- [Directions for this task]: Could you please retype all of the records exactly, skipping any pictures?

- [Dataset items]:
::::::

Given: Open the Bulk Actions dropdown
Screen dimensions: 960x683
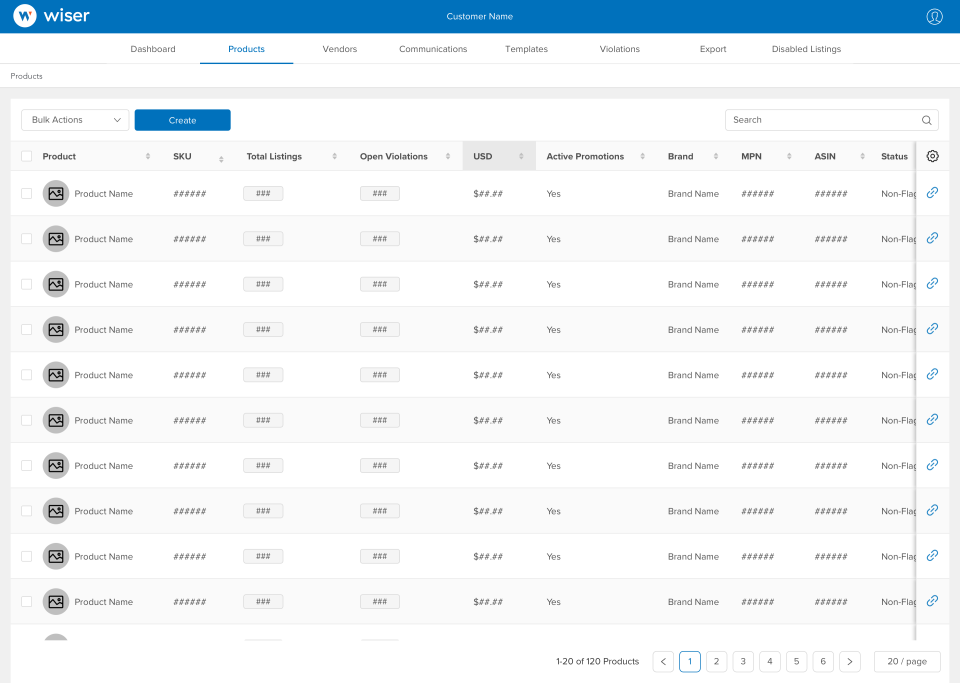Looking at the screenshot, I should click(x=74, y=119).
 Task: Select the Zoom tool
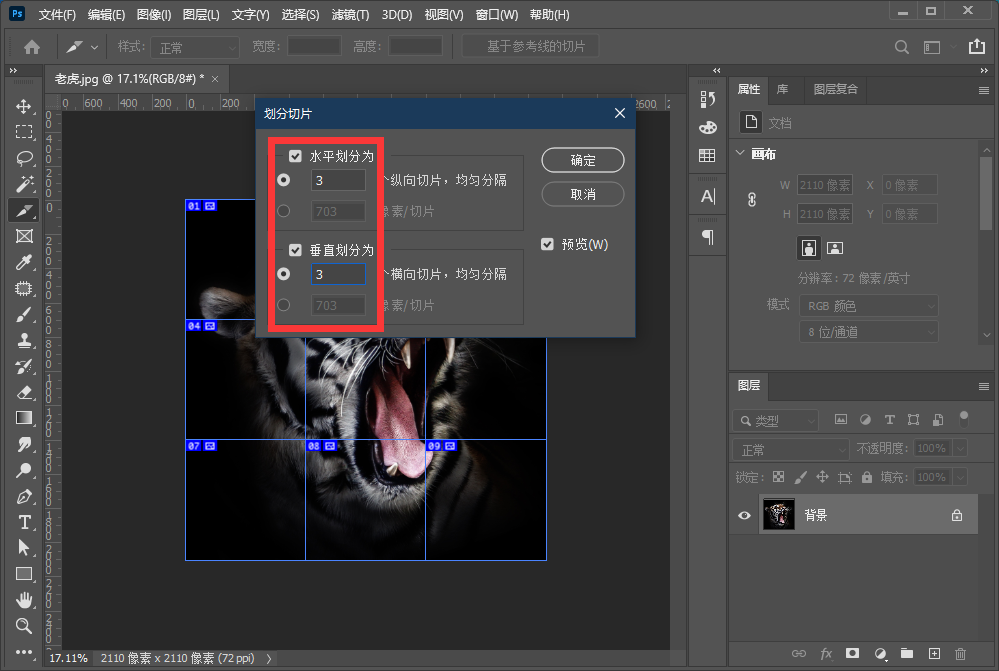[x=24, y=626]
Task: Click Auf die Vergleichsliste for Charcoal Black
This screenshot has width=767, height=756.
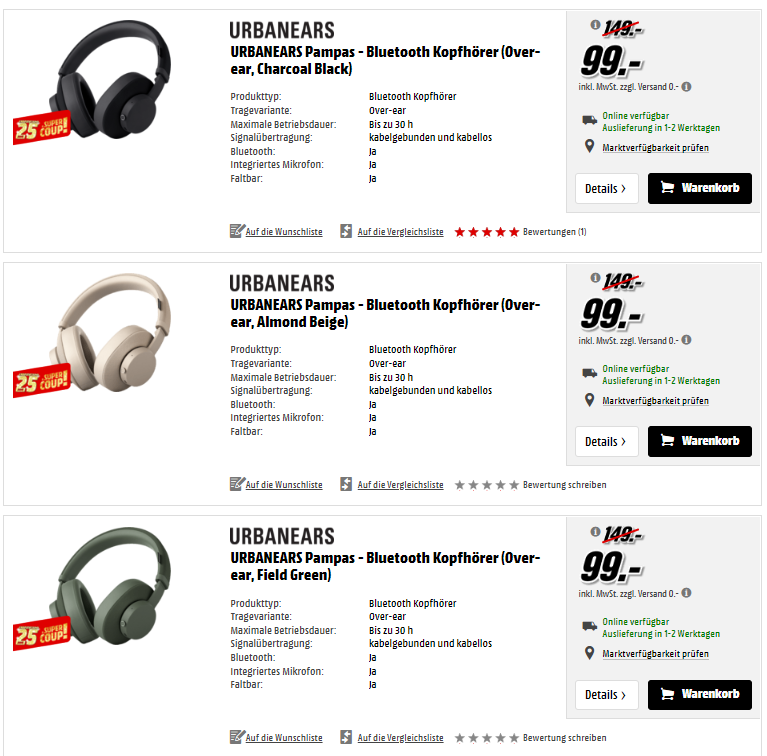Action: pos(400,231)
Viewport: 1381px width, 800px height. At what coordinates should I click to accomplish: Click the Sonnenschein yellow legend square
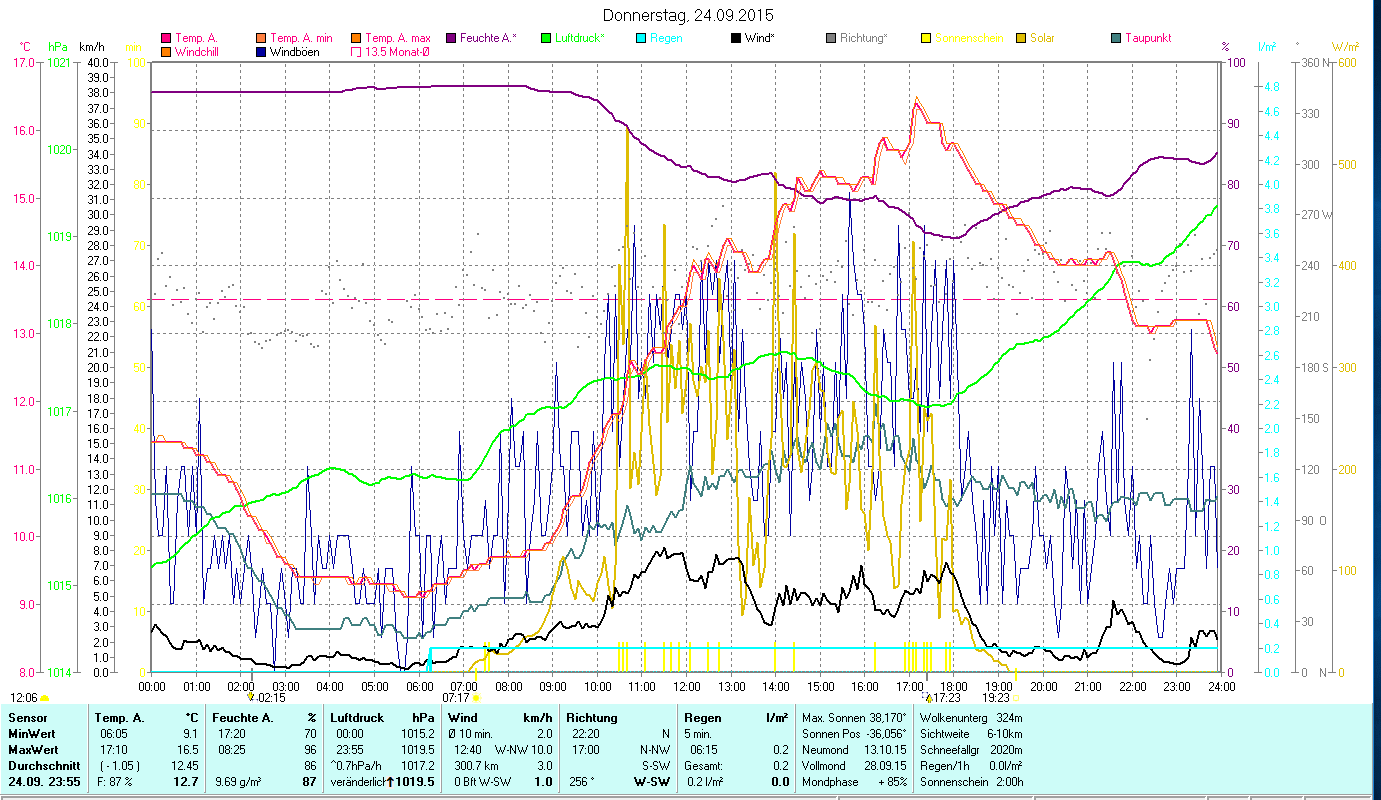pyautogui.click(x=926, y=38)
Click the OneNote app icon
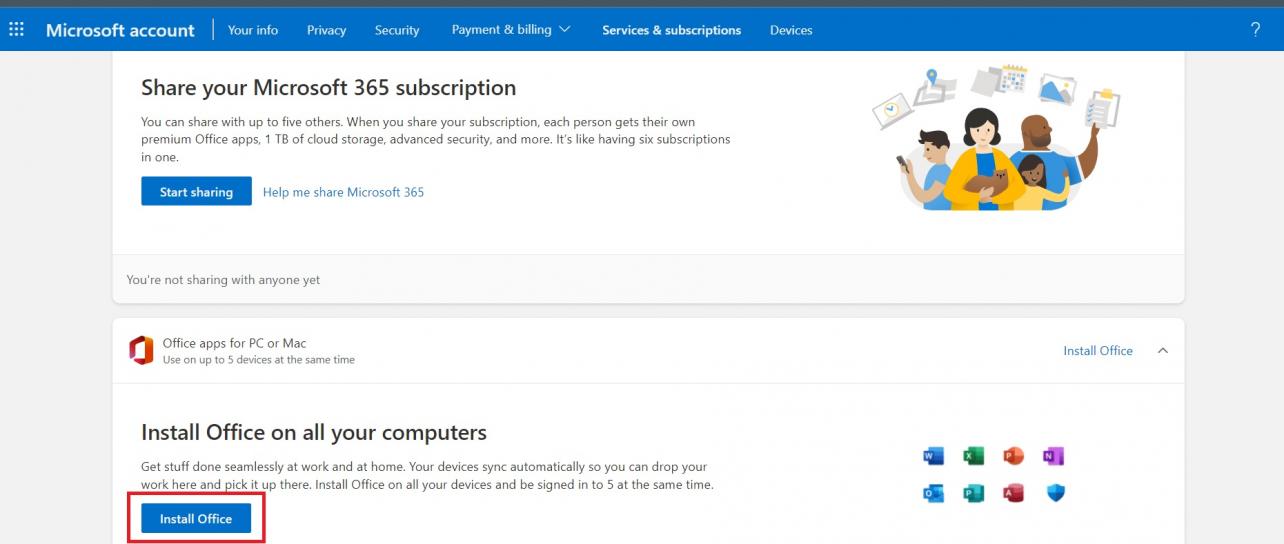This screenshot has height=544, width=1284. tap(1053, 456)
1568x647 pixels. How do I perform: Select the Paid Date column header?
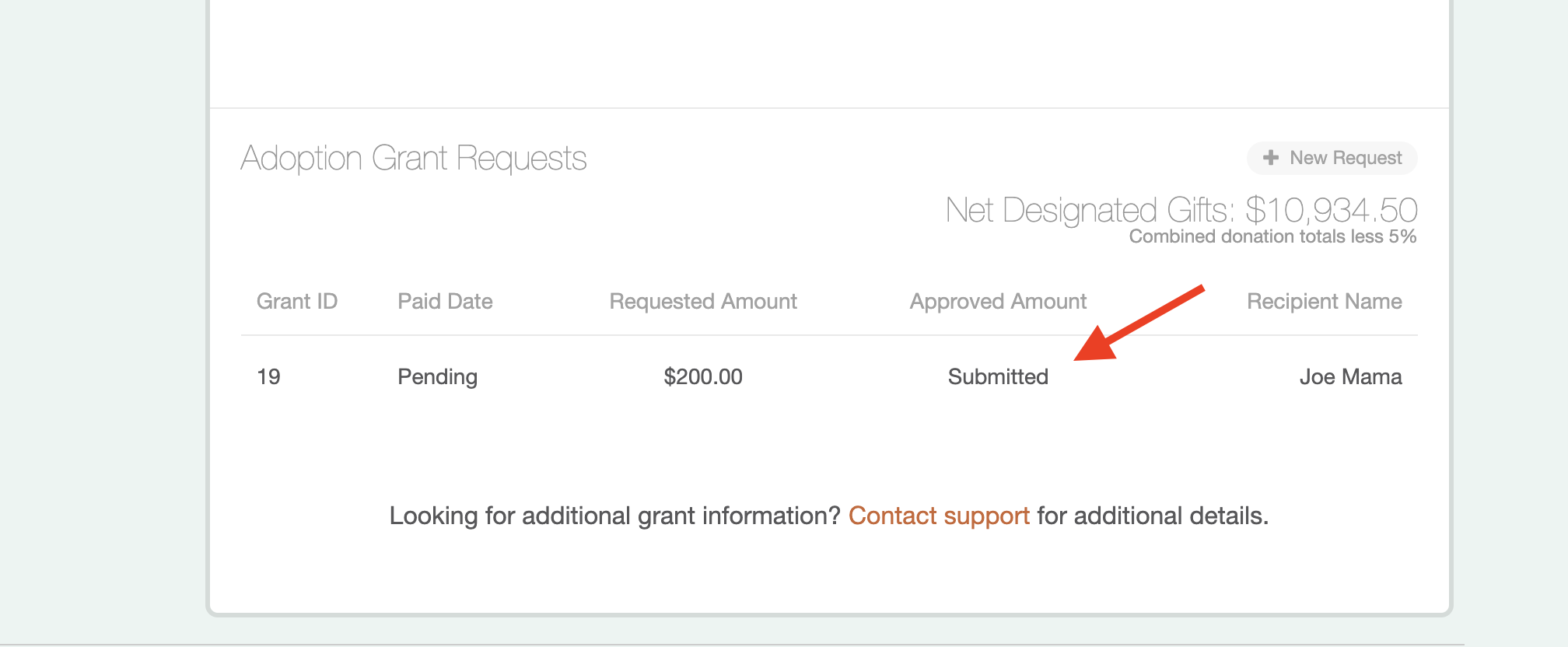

::::::

- [Reply to the task]:
Given: Open the Bulk Actions dropdown
Screen dimensions: 960x683
Looking at the screenshot, I should click(x=74, y=119).
 Task: Select the Zoom tool
[x=24, y=626]
Task: Click Auf die Vergleichsliste for Charcoal Black
This screenshot has width=767, height=756.
Action: pos(400,231)
Viewport: 1381px width, 800px height. At what coordinates should I click to accomplish: Click the Sonnenschein yellow legend square
pyautogui.click(x=926, y=38)
Click the OneNote app icon
This screenshot has height=544, width=1284. tap(1053, 456)
1568x647 pixels. How do I perform: Select the Paid Date column header?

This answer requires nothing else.